**EXTRACT PROVIDED**
Unicode: a bad idea, in general

Ronis_BR · June 5, 2023, 8:04pm

Thanks! I did not know about that specific symbol I will certainly change at some point the code.

mikmoore · June 5, 2023, 8:15pm

DNF:

tanh(square_root_of_wavenumber_square_minus_angular_frequency_squared_over_shear_velocity_squared * thickness/2) / tanh(square_root_of_wavenumber_squared_minus_angular_frequency_squared_over_longitudinal_velocity_squared * thickness/2) - 
4*square_root_of_wavenumber_squared_minus_angular_frequency_squared_over_longitudinal_velocity_squared*square_root_of_wavenumber_square_minus_angular_frequency_squared_over_shear_velocity_squared * wave_number^2 / (wave_number^2 + square_root_of_wavenumber_square_minus_angular_frequency_squared_over_shear_velocity_squared^2)^2

These names are so uselessly literal that they’re hardly better than alpha and beta at best. I would argue they’re worse, since they take such a long time for the reader to parse and I still don’t know where the parentheses go. Do they really not have any interpretation you can put a better name to?

In any case, I think this is a straw man. It has nothing to do with unicode – you wrote out the same thing with alpha and beta (rather than their unicode forms) and it was just as readable.

I would write this as

# forgive me if I mis-guessed where the parentheses belong
alpha = sqrt(wavenumber^2 - angularfrequency^2) / longitudinalvelocity^2 
beta = sqrt(wavenumber^2 - angularfrequency^2) / shearvelocity^2

tanh(beta*thickness/2) / tanh(alpha*thickness/2) - 4alpha*beta*wavenumber^2 / (wavenumber^2 + beta^2)^2

If alpha and beta are only used on these lines, then those names might serve. But (especially if they live longer to be used elsewhere) I would still try to give them better names. Whether they are meaningless or meaningful subexpressions, what they represent is fairly clear from their nearby definitions. Much more-so than the overly literal names (which were also longer, I think).

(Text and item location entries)
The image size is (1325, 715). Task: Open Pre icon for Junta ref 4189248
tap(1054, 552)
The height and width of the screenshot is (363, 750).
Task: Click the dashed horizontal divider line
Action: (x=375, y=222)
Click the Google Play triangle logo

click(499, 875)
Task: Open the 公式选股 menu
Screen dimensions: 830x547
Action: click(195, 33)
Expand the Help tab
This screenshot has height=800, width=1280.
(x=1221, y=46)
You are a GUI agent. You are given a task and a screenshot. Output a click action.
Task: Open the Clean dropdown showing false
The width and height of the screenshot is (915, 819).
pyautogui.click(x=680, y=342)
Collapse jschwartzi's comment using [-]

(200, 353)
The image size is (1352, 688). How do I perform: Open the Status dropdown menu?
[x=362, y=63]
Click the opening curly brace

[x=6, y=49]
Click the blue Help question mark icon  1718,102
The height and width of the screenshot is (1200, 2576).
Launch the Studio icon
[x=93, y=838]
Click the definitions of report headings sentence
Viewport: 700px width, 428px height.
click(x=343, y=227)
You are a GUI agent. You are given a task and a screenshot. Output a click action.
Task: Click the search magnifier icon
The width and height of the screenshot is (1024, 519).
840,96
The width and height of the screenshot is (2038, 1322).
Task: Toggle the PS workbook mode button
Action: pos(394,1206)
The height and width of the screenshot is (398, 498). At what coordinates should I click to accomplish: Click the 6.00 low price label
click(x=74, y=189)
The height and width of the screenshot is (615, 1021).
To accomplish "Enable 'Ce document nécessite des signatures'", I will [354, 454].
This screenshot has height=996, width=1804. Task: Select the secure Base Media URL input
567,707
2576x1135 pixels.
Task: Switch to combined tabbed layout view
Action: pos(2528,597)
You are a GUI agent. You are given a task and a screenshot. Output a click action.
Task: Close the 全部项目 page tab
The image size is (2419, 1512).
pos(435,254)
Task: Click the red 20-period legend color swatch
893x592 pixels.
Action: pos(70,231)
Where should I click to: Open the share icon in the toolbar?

**TO BE DONE**
(1) In the forum thread on Unicode, why does mikmoore argue that the long literal names are worse than alpha and beta?
(2) Extract the passage from the forum thread on Unicode that begins at the words "These names are" and stops after the words "just as readable.".
(3) Write what comes next in the forum thread on Unicode, continuing on from its final post.

**ANSWERS GIVEN**
(1) They take a long time for the reader to parse, and it is still unclear where the parentheses go.

(2)
These names are so uselessly literal that they’re hardly better than alpha and beta at best. I would argue they’re worse, since they take such a long time for the reader to parse and I still don’t know where the parentheses go. Do they really not have any interpretation you can put a better name to?

In any case, I think this is a straw man. It has nothing to do with unicode – you wrote out the same thing with alpha and beta (rather than their unicode forms) and it was just as readable.

(3)
PetrKryslUCSD · June 5, 2023, 8:18pm

I think the names were over-the-top provocations to make readers smile. But your point is well taken: it is possible to avoid using Unicode while maintaining legibility.

Ininterrompue · June 5, 2023, 8:49pm

My two cents: I would be turned off seeing this code. The dels are fine, but the star (why not just “star”), subscript n and m (why not just the normal n and m), and whatever is above the del in the second function (an arrow?) are things which I wouldn’t know how to type. Yes there is copy and pasting into the REPL, and I’m sure it’s adhering very close to the relevant formulae in the literature, but from a beginner’s perspective, knowing the REPL help exists in the first place, having to copy and paste over and over until I remember, or needing a cheatsheet…these are all barriers to entry. I’m sure these are not the only Unicode symbols in the package.

The only things I would use Unicode for are Greek letters, and only because it makes equations more concise. Even so the Greek letters should be documented at the very minimum. They suffer from the same drawbacks as other one letter variable names do (except dummy variables).

As far as keywords go, I’m reminded of an example of a function to train an ML model where \lambda is used instead of learning_rate. The latter is more explicit and more readable, no issues. For \lambda, it could be referring to anything, really. Finally, and I’ve been seeing this in a lot of places: using \in instead of just in while writing a for loop is also an unnecessary barrier to readability - not everyone is familiar with mathematical notation. You could get away with it in a package specifically about pure mathematics, but everywhere else there’s going to be people wondering what it means. “Is it different from in or = ?”

DNF · June 5, 2023, 8:51pm

That was exactly the point. To demonstrate that there aren’t always nice, brief self-explanatory names for useful variables. And how bad it can get when you insist on descriptive names.

None that I know. And if there were, I could find some other example in their place.

No, it was not. It was strictly less readable, with no more explanatory power. And I could easily find a more convoluted expression, where names like alpha, beta or theta show up multiple times in complex combinations to make this example even more extreme.

My point, on the other hand, was that it often isn’t possible, nor desirable.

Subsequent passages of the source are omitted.